[対象の文章]:

矢野経済研究所は、国内のコールセンターサービス市場とコンタクトセンターソリューション市場を調査し、サービス別の動向、参入企業動向、将来展望を10月28日に発表した。

コンタクトセンターソリューション市場規模推移と予測

 19年度の国内コールセンターサービス市場規模(事業者売上高ベース)は、前年度比5.8%増の9963億円であった。労働力不足を背景としたコールセンター業務のアウトソーシングニーズの拡大、電力・ガス自由化にともなう案件に加え、公共分野で大型スポット案件が発生したことなどから伸びを示した。

 19年度の国内コンタクトセンターソリューション市場規模(事業者売上高ベース)は、前年度比5.7%増の5073億円だった。システムの更改時期に当たる企業が多かったことやコンタクトセンターでAIを活用したコールセンターソリューションへの投資が増えたこと、また低単価ではあるがクラウド型のコンタクトセンターソリューションが普及したことから成長を遂げた。

[抽出レコード]:
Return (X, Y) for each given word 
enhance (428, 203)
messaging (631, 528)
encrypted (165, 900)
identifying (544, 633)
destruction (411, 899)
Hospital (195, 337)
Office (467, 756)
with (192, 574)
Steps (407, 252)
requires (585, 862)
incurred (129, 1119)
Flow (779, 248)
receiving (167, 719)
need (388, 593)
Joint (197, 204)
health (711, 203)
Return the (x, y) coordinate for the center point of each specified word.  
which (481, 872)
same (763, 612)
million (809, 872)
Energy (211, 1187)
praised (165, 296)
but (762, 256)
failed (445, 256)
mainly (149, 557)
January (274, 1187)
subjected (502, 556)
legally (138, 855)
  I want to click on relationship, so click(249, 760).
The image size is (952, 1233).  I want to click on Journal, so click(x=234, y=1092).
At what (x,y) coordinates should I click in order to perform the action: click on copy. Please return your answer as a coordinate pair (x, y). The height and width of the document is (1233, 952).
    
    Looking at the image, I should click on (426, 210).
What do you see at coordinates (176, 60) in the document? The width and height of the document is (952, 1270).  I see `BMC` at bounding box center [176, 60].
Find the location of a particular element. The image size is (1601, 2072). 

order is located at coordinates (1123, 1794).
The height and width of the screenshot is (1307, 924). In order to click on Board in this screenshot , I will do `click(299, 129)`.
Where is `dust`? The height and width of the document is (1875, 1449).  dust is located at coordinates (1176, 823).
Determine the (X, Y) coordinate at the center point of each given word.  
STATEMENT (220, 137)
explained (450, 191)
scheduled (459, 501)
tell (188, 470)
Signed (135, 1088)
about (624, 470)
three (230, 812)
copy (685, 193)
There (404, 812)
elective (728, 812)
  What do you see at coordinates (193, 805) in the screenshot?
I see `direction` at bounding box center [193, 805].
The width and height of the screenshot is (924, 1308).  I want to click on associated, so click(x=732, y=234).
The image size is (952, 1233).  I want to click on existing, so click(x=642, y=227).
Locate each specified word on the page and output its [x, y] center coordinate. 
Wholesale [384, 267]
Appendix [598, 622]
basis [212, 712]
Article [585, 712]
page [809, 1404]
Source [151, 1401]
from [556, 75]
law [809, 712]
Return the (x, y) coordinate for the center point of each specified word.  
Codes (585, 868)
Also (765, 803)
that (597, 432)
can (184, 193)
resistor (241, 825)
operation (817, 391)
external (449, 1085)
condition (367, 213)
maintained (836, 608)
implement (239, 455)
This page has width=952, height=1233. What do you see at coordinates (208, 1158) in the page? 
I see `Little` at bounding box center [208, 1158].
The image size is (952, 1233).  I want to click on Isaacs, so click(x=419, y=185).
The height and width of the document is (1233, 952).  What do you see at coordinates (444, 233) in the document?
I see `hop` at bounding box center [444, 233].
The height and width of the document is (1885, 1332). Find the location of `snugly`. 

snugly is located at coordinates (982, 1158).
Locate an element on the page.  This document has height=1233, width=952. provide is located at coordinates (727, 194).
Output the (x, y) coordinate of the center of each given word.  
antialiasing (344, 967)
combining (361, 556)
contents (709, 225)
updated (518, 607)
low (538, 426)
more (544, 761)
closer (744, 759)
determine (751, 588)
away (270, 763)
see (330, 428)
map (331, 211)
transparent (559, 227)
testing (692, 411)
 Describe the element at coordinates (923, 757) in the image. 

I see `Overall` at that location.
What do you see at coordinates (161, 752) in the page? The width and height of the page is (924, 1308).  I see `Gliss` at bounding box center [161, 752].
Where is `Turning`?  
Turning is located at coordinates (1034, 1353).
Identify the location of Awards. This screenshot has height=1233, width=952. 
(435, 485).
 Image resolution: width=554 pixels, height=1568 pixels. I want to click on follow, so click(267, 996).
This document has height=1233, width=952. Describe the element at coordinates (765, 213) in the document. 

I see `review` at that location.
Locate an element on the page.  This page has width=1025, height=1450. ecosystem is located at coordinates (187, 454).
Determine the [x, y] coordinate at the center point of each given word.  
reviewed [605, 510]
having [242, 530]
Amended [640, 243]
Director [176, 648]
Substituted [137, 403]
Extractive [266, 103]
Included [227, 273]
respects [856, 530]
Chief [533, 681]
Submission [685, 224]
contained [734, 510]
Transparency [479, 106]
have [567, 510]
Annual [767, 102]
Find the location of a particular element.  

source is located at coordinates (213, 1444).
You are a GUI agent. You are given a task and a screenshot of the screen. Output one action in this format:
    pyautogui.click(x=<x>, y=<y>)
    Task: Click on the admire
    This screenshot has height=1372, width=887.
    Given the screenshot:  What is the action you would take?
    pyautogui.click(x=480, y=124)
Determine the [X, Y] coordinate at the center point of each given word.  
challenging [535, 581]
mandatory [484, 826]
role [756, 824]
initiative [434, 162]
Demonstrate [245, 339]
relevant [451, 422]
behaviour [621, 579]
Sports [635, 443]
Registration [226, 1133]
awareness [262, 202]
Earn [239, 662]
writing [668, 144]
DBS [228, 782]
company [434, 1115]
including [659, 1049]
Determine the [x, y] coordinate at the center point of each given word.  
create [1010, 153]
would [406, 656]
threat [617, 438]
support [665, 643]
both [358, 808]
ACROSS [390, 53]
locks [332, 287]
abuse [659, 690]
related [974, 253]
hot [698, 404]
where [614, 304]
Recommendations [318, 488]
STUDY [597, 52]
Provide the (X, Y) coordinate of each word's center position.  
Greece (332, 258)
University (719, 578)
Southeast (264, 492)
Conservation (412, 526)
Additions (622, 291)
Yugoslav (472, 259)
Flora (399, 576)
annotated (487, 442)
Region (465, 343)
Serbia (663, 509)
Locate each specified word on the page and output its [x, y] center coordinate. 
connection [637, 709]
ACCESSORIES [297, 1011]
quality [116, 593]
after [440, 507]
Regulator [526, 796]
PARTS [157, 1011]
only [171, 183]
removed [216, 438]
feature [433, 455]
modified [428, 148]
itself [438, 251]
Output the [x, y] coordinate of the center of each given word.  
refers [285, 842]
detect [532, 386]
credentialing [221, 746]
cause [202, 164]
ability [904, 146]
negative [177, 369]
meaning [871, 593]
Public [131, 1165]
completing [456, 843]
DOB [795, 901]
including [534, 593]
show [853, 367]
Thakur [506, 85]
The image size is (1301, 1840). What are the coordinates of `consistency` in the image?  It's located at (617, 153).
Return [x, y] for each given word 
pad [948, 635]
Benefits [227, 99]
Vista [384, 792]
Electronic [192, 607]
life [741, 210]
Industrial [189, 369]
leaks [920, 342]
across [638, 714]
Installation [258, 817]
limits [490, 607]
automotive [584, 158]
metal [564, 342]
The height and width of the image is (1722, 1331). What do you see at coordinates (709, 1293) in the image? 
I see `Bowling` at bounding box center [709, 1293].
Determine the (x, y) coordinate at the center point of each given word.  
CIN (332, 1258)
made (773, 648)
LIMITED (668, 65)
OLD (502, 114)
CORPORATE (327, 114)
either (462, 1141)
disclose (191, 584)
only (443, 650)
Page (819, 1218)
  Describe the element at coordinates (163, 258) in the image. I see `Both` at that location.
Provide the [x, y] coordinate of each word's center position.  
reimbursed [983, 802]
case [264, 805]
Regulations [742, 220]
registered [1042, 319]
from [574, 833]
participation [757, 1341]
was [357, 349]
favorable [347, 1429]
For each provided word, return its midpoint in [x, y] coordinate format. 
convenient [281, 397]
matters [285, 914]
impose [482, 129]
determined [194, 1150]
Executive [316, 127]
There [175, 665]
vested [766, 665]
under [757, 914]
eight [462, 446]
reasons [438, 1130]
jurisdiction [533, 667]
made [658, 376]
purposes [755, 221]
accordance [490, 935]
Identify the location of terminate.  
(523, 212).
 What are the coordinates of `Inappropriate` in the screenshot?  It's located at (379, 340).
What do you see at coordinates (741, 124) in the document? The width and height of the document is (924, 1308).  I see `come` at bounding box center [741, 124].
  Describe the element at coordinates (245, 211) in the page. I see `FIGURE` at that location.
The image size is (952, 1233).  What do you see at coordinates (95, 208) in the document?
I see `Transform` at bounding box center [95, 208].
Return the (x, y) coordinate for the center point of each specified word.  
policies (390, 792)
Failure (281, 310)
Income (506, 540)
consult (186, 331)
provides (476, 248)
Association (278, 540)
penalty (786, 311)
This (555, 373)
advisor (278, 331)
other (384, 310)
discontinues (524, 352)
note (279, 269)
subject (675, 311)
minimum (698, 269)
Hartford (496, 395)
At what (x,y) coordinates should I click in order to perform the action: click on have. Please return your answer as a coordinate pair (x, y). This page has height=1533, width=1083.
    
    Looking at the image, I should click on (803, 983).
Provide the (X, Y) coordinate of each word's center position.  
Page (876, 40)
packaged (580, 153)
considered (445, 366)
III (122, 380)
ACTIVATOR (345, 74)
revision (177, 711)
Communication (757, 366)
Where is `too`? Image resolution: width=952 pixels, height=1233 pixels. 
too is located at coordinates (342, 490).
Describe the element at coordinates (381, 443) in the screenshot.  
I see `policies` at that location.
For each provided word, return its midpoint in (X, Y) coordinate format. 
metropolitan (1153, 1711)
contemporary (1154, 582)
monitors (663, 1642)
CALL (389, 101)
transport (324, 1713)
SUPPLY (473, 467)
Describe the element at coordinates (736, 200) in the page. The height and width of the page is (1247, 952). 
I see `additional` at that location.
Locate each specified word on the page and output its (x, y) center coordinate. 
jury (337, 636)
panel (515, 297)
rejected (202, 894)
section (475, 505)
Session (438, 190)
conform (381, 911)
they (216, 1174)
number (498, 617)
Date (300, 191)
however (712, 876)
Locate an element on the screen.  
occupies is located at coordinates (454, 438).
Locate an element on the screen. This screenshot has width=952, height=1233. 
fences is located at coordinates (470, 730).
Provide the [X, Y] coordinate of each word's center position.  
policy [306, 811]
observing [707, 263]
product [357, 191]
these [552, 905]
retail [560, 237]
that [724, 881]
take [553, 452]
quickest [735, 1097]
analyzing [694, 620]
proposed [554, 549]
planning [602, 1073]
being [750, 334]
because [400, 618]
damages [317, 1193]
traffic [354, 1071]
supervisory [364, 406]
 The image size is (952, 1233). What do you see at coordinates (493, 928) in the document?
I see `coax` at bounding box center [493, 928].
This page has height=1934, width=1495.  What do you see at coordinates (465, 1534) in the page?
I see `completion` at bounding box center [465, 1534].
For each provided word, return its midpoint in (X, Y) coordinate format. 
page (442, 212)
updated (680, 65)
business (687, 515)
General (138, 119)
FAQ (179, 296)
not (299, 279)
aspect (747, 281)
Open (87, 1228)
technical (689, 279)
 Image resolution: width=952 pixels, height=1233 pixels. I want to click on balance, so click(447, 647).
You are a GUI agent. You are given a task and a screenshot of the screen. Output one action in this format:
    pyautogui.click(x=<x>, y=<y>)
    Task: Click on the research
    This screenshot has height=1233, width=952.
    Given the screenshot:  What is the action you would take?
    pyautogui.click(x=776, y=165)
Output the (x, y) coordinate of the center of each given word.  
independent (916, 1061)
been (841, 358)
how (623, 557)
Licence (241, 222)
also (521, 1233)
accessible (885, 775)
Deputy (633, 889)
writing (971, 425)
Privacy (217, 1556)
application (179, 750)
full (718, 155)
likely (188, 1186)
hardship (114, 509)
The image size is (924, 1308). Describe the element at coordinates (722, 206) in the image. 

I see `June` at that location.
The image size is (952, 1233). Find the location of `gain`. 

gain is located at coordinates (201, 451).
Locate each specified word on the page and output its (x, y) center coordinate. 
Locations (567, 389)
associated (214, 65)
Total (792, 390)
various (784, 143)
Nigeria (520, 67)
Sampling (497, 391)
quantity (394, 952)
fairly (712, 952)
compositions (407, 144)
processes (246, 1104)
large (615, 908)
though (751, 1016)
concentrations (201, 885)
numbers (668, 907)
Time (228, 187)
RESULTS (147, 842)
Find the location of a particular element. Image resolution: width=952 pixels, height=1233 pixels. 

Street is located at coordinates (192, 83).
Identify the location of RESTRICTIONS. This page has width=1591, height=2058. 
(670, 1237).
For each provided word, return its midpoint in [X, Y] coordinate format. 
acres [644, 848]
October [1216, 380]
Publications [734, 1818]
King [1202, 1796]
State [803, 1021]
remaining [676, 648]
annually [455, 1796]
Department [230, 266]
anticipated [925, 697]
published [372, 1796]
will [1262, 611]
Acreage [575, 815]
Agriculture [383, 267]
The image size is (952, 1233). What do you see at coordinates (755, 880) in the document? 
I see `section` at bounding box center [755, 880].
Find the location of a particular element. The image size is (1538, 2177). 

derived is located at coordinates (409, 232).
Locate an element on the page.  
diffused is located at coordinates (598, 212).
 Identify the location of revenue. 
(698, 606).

[問題]: 対象の文章のうち「19年度の国内コンタクトセンターソリューション市場規模」で始まる段落を、主な事実を残して箇条書きにまとめること。

[この問題の解答]:
・19年度の国内コンタクトセンターソリューション市場規模(事業者売上高ベース):5073億円(前年度比5.7%増)
・成長の要因
 - システムの更改時期に当たる企業が多かった
 - AIを活用したコールセンターソリューションへの投資が増えた
 - 低単価ながらクラウド型のコンタクトセンターソリューションが普及した